Grey area: Chris Petit’s Content
Mark Fisher is mesmerised by Chris Petit’s essay documentary, an ‘informal coda’ to his 1979 film Radio On.
At one point in Chris Petit’s haunting new film Content, we drive through Felixstowe container port. It was an uncanny moment for me, since Felixstowe is only a couple of miles from where I live – what Petit filmed could have been shot from our car window. What made it all the more uncanny was the fact that Petit never mentions that he is in Felixstowe; the hangars and looming cranes are so generic that I began to wonder if this might not be a doppelgänger container port somewhere else in the world. All of this somehow underlined the way Petit’s text describes these “blind buildings” while his camera tracks along them: “non-places”, “prosaic sheds”, “the first buildings of a new age” which render “architecture redundant”.
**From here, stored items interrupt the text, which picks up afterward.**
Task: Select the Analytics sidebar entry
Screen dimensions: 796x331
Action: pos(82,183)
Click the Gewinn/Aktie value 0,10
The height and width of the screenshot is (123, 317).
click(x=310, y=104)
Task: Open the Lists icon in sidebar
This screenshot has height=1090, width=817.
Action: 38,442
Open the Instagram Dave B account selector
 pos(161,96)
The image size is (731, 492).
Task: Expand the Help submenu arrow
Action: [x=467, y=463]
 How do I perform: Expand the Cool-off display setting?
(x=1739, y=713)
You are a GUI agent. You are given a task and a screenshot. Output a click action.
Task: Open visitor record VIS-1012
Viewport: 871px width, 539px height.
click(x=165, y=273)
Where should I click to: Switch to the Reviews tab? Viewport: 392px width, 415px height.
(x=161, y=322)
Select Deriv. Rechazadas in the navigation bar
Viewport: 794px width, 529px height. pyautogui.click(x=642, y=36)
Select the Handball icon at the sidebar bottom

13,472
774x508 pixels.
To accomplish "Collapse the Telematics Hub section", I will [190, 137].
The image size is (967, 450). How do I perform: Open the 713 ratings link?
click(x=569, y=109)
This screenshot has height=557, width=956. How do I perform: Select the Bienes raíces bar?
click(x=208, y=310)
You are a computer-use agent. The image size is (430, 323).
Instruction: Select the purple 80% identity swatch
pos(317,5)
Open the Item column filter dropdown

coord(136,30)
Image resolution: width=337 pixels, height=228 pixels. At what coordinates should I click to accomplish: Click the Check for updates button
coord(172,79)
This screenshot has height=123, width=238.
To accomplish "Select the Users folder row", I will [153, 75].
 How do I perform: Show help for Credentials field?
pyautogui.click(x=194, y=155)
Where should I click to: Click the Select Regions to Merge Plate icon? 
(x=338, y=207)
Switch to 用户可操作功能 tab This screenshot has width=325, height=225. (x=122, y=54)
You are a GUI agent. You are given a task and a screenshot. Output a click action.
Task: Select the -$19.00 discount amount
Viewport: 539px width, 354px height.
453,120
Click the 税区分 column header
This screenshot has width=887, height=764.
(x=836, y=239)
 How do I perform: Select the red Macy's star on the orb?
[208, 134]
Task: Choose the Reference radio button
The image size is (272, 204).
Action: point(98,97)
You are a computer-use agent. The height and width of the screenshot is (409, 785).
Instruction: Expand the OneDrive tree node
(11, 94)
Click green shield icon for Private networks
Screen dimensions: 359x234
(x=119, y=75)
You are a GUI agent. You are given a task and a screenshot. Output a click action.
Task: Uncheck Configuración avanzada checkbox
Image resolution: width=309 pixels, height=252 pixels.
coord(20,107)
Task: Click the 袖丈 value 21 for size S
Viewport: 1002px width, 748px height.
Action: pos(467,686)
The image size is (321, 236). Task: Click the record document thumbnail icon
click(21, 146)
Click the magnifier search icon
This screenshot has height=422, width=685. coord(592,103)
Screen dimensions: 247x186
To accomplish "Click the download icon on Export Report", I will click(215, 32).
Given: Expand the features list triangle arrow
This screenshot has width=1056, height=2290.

Content could be classified as an essay film, but it’s less essayistic than aphoristic. This isn’t to say that it’s disconnected or incoherent: Petit himself has called Content a “21st-century road movie, ambient”, and its reflections on ageing and parenthood, terrorism and new media are woven into a consistency that’s non-linear, but certainly not fragmentary.
Content is about ‘correspondence’, in different senses of the word. It was in part generated by electronic correspondence between Petit and his two major collaborators: writer Ian Penman (whose text is voiced by the German actor Hanns Zischler) and the German musician Antye Greie. Penman’s text is a series of reflections on the subject of email, that “anonymous yet intimate” ethereal communication. Some of Penman’s disquisitions on email are accompanied by images of postcards – the poignant tactility of this obsolete form of correspondence all the more affecting because the senders and addressees are now forgotten. Greie, meanwhile, produces skeins of electronica that provide Content with a kind of sonic unconscious in which terms and concepts referred to in the images and the voice track are refracted, extrapolated and supplemented.
One of the first phrases cited in Greie’s soundwork – which resembles sketches for unrealised songs – is a quotation from Roy Batty’s famous speech in Blade Runner: “If only you could see what I have seen with your eyes.” This is a phrase Penman has made much of in his own writings on recording, technology and haunting – and it brings us to the other meaning of ‘correspondence’ Content plays with: correspondences in the sense of connections and associations. Some of these are underscored by Petit in his dryly poetic text; others he leaves the viewers to make for themselves.
One of the most gratifying aspects of Content, in fact, is that by contrast with so many contemporary television documentaries, which neurotically hector the audience by incessantly reiterating their core thesis, Petit trusts in the intelligence and speculative power of the viewer. Where so much television now involves a mutual redundancy of image and voice – the image is slaved into illustrating the text; the voice merely glosses the image – Content is in large part about the spaces between image and text, what is unsaid in (and about) the images.
The use of a German actor and musician and the many references to Europe in Content reflect Petit’s childhood which, as he describes in the film, was partly spent as a forces child in Germany. But it also reflects Petit’s long-standing desire for some kind of reconciliation between British culture and European modernism. Petit has described Content as an “informal coda” to his 1979 film Radio On. With its strong debt to European art cinema, Radio On projected a rapprochement between British and European film that never happened – a rapprochement anticipated in the 1970s art pop (Kraftwerk, Bowie) used so prominently in that film. Petit imagined a British cinema that, like that music, could assert its Europeanness not by rejecting America, but by confidently absorbing American influences. Yet this future never arrived.
“Radio On,” Petit said in a recent interview, “ended with a car ‘stalled on the edge of the future’, which we didn’t know then would be Thatcherism.” Ahead lay a bizarre yet banal mix of the unprecedented and the archaic. Instead of accelerating down Kraftwerk’s autobahn, we found ourselves, as Petit puts it in Content, “reversing into a tomorrow based on a non-existent past”, as the popular modernism Radio On was part of found itself eclipsed by a toxic-addictive confection of consumer-driven populism, heritage kitsch, xenophobia and US corporate culture. In this light, Content stands as a quiet but emphatic reproach to the British cinema of the last 30 years, which in its dominant variants – drab social realism, faux gangster, picture-book costume drama or mid-Atlantic middle-class fantasia – has retreated from modernity. It isn’t only the poor and the non-white who are edited out of Notting Hill, for example – it’s also the Westway, west London’s Ballardian flyover, which now stands as a relic of “the modern city that London never became”.
Yet Content isn’t just a requiem for the lost possibilities of the last 30 years. In its use of stunning but underused locations – the ready-made post-Fordist science-fiction landscapes of Felixstowe container port, the eerie Cold War terrain of nearby Orford Ness – Content demonstrates not only what British cinema overlooks, but what it could still be.